Work instruction >>
Look below for the line holding "the Next button" and the line holding "The height and width of the screenshot is (655, 1101).". Transcribe exactly those lines and all lines between them, nothing more.

Study material >>
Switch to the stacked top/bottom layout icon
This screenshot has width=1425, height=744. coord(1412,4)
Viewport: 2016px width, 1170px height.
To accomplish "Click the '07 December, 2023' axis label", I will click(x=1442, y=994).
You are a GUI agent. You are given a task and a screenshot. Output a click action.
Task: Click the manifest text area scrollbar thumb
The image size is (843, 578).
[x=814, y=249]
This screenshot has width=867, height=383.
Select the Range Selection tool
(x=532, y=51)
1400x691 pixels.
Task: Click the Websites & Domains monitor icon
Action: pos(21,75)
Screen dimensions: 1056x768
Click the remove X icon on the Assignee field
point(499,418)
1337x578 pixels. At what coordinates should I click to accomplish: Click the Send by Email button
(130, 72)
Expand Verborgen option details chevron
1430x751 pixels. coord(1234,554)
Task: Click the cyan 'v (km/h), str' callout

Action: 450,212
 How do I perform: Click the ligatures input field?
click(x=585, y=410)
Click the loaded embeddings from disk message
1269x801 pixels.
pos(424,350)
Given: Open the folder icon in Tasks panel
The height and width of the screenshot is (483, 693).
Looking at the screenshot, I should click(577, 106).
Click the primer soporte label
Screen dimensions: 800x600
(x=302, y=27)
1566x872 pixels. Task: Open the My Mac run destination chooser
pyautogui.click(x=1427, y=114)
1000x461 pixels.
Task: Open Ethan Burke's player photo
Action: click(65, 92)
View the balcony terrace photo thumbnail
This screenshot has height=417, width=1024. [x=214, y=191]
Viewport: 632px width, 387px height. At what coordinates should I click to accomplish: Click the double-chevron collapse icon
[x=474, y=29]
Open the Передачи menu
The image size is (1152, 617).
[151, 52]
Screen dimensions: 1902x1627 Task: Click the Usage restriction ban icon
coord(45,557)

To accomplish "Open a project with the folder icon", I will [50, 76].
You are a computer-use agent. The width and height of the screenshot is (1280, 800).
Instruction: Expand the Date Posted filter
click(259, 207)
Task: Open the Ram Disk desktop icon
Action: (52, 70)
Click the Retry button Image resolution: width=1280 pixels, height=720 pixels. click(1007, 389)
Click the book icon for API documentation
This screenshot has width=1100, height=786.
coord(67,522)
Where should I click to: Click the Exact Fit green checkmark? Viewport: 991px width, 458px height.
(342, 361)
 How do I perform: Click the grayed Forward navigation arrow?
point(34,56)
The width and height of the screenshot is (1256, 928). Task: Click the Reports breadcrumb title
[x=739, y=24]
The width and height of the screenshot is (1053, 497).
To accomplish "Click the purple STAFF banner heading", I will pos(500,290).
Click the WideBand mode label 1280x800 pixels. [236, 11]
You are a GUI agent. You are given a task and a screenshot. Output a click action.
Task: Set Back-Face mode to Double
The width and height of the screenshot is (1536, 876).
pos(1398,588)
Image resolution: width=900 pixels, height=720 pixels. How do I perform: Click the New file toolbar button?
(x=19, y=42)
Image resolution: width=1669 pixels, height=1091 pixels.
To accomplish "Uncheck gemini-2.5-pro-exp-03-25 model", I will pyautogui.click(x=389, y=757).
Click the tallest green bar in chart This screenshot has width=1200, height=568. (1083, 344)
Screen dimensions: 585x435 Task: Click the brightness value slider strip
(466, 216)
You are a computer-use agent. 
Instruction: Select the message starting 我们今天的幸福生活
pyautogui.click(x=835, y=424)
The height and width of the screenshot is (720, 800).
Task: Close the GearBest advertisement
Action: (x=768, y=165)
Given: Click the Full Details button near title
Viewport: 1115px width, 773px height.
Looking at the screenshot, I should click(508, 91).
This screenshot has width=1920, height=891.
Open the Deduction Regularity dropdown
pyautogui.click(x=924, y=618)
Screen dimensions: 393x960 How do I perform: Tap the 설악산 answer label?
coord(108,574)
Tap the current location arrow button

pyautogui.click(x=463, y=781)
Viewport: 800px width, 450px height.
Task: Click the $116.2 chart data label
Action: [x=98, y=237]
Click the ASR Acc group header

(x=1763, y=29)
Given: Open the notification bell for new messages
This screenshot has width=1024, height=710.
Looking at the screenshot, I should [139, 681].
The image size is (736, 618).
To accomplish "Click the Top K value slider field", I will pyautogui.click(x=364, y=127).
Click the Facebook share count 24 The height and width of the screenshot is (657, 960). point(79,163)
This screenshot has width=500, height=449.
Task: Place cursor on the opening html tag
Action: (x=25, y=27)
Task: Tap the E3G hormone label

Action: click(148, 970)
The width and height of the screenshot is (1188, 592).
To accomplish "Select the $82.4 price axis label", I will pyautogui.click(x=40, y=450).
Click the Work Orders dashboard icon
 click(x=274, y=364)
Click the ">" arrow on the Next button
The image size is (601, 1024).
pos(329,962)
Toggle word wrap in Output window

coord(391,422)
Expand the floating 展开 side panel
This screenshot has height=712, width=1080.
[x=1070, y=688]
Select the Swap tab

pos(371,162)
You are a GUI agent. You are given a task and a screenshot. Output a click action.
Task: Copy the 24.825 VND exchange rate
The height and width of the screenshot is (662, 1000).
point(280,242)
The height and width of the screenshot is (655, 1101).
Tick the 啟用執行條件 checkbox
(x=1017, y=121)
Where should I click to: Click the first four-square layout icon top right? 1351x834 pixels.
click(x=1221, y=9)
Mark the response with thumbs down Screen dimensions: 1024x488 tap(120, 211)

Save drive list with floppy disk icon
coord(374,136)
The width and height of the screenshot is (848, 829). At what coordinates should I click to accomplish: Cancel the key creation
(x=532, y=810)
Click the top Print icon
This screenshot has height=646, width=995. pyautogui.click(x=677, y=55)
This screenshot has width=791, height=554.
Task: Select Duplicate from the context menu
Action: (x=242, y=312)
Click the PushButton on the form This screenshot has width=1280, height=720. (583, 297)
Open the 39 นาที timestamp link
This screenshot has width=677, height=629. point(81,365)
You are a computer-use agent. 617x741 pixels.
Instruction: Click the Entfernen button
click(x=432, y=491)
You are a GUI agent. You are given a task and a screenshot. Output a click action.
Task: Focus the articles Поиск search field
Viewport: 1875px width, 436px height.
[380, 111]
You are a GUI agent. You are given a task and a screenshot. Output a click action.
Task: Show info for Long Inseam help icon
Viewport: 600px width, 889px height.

Answer >>
Click the ">" arrow on the Next button
The image size is (601, 1024).
pos(329,962)
Toggle word wrap in Output window

coord(391,422)
Expand the floating 展开 side panel
This screenshot has height=712, width=1080.
[x=1070, y=688]
Select the Swap tab

pos(371,162)
You are a GUI agent. You are given a task and a screenshot. Output a click action.
Task: Copy the 24.825 VND exchange rate
The height and width of the screenshot is (662, 1000).
point(280,242)
The height and width of the screenshot is (655, 1101).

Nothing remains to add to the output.